The following is a brief summary of “The 22 Immutable Laws of Branding” by Al and Laura Ries, an excellent book that everyone should spend some time with.
The 22 Immutable Laws of Branding
1. The law of expansion — As you spread the brand out over more areas, it loses its potency.
2. The law of contraction — As you focus the brand more sharply on a single aspect, virtue or quality, it grows in strength.
3. The law of publicity — Brands are built (born) on publicity.
4. The law of advertising — Advertising is used to maintain the brand’s strength, protect market share and make competitive entry difficult.
5. The law of the word — Own a single word in the mind of consumers. Fed Ex is “overnight delivery.”
6. The law of credentials — You can’t be what you are not. Be credible. Your slogan should be the one thing you are that defines your position in the market place. Coke is the real thing.
7. The law of quality — Perception is more important than reality.
8. The law of category — The leading brand should promote the category. Create a new bay and make the water rise. Encourage competitors to enter and promote the new niche, with your boat in the premium position, yours will rise faster and further than others.
9. The law of the name — Think long term and choose a name that will be distinct decades from now. Xerox.
10. The law of extensions — The easiest way to destroy a brand is to put its name on everything.
11. The law of fellowship — To build the category, welcome other brands. Use their resources to grow the market you are first and number one in.
12. The law of the generic — Generic names fail. They worked 75 – 100 years ago, but not in today’s market.
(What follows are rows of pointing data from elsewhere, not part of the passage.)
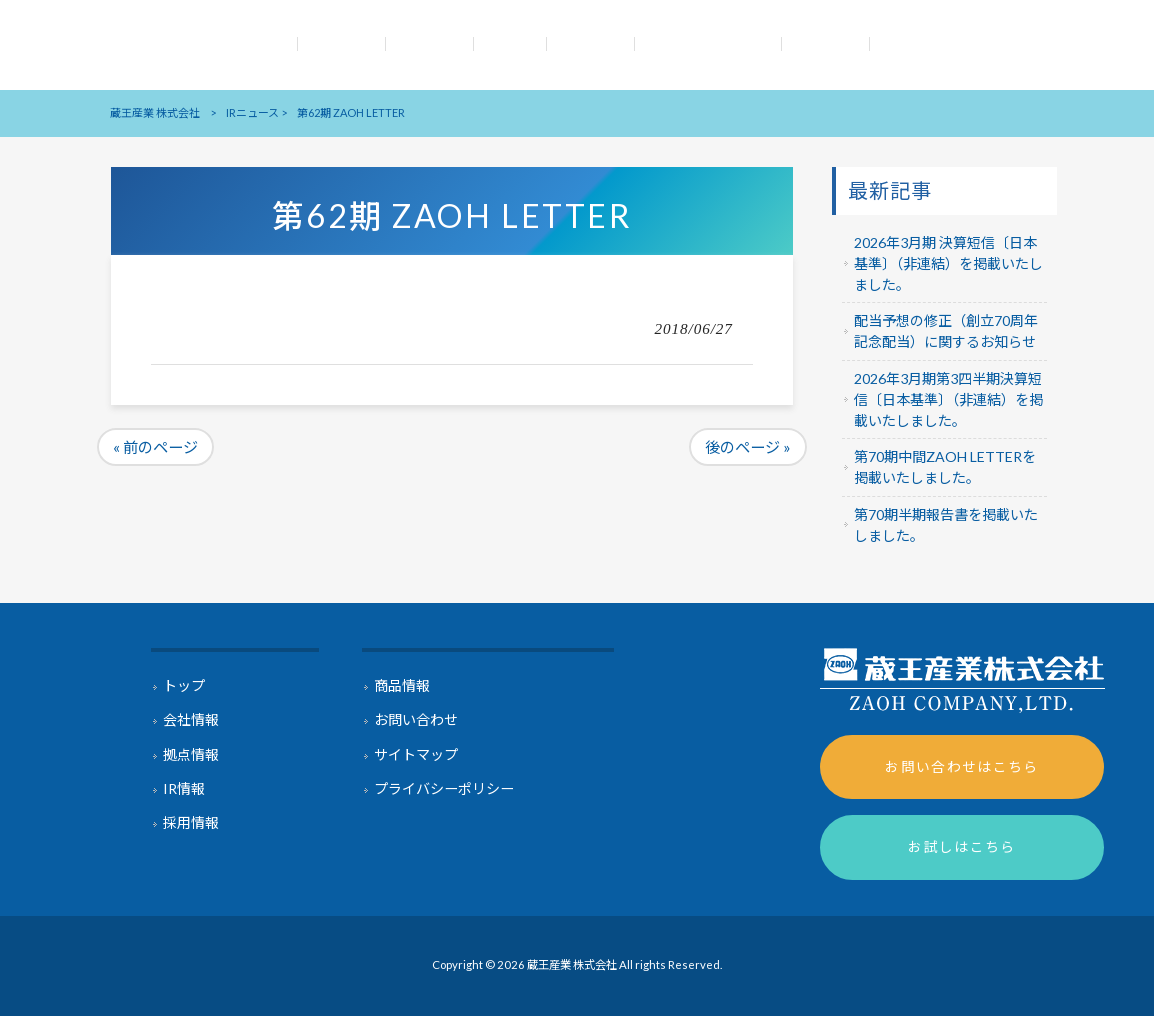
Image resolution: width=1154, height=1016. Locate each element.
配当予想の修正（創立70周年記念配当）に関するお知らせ (946, 331)
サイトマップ (416, 754)
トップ (184, 685)
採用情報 (191, 822)
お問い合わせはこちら (962, 766)
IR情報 (184, 788)
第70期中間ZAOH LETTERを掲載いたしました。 (945, 467)
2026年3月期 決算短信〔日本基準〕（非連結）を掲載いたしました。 (948, 263)
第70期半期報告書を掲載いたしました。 (946, 525)
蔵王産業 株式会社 (155, 112)
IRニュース (252, 112)
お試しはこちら (962, 846)
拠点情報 (191, 754)
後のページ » (748, 447)
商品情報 (402, 685)
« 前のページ (155, 447)
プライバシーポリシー (444, 788)
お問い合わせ (416, 719)
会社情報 (191, 719)
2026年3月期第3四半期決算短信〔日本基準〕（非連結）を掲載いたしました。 (948, 399)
General Electric succeeds for many reasons, but not because of its name.
13. The law of the company — A company’s name should be much smaller than the brand name.
Procter & Gamble has little to do with TIDE’s success.
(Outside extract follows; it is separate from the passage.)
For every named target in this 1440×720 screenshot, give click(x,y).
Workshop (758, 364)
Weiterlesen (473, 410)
14. The law of sub brands — Sub branding dilutes the message and confuses the consumer. Holiday Inn Deluxe, Holiday Inn Express, Holiday Inn Select. What exactly do they mean?
15. The law of siblings — There is a time and place to launch a second brand. Honda launched Acura, they didn’t call the new models Honda Plus or Honda Ultra.
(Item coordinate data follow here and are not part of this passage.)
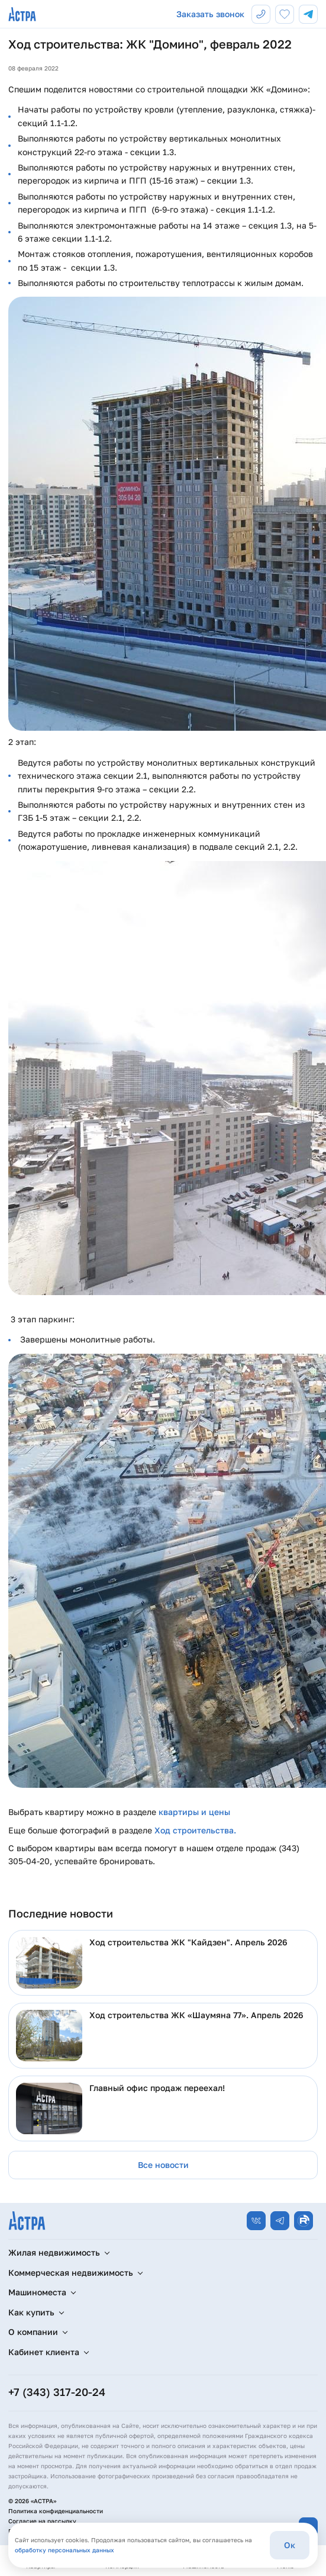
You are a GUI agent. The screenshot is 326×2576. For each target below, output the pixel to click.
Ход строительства (194, 1830)
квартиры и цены (194, 1812)
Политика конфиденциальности (55, 2510)
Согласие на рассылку (42, 2520)
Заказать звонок (210, 14)
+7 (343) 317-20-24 (56, 2391)
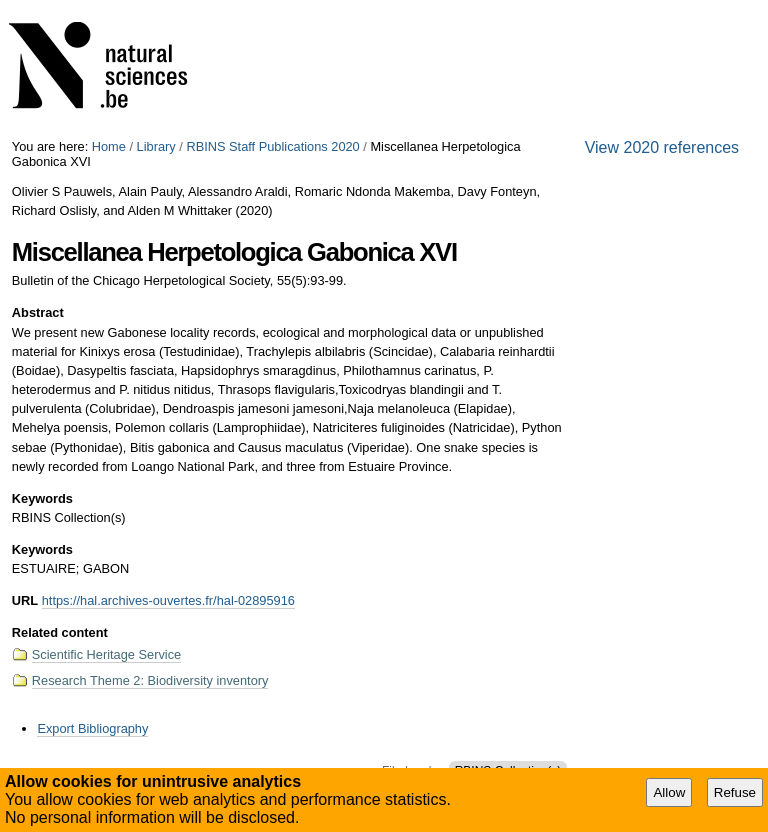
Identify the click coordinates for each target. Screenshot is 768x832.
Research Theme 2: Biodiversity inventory (150, 680)
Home (109, 146)
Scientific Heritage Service (106, 654)
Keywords (42, 498)
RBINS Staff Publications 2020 (272, 146)
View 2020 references (662, 147)
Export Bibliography (92, 728)
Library (156, 146)
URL (25, 600)
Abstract (38, 312)
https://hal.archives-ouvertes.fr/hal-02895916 (168, 600)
16. The law of shape — Brand names (logos) should be horizontal, not vertical in orientation.
17. The law of color — Color is a powerful tool for staking out territory in a consumer’s mind. Chose one
opposite of your primary competitors. Sprint is Yellow. AT&T is blue.
18. The law of borders — A brand should know no borders.
19. The law of consistency — Brands are not built overnight. Their success is measured over years.
20. The law of change — Brands can be changed, but only infrequently and only very carefully.
21. The law of mortality — No brand lives forever. When paradigms shift and whole industries change, it may
be time to use the cash reserves to introduce a new brand and lay to rest the old.
22. The law of singularity — A brand is a single idea or concept that you own inside the mind of the prospect. Atari was “video games,’ when it ventured into computers, it died.